* _Task objective_
Please repeat the lines below, exactly and only, from the one that holds "This screenshot has" through the one that holds "You are a GUI".

:: Supplied records ::

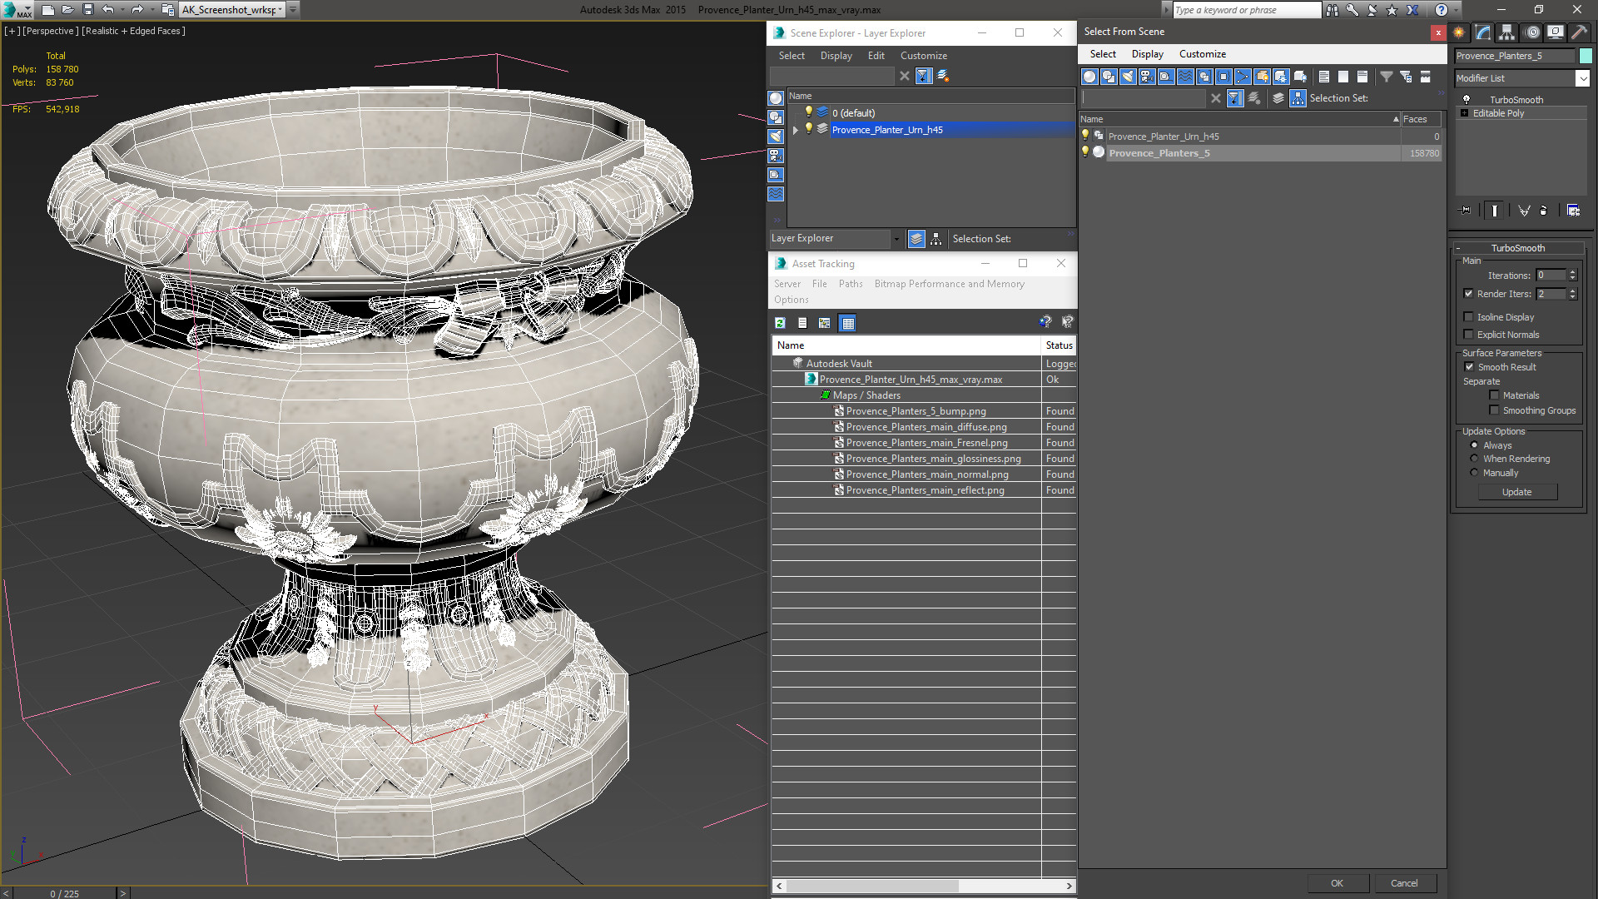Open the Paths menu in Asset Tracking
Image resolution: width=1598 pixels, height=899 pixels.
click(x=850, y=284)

:::
:: Supplied records ::

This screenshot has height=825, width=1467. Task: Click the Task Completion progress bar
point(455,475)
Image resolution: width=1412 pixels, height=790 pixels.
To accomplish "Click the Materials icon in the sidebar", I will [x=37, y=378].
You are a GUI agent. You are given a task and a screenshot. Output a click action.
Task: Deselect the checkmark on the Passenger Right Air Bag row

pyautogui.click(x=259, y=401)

:::

* _Answer to this problem_
This screenshot has height=825, width=1467. Task: Click the Task Completion progress bar
point(455,475)
Image resolution: width=1412 pixels, height=790 pixels.
To accomplish "Click the Materials icon in the sidebar", I will [x=37, y=378].
You are a GUI agent. You are given a task and a screenshot. Output a click action.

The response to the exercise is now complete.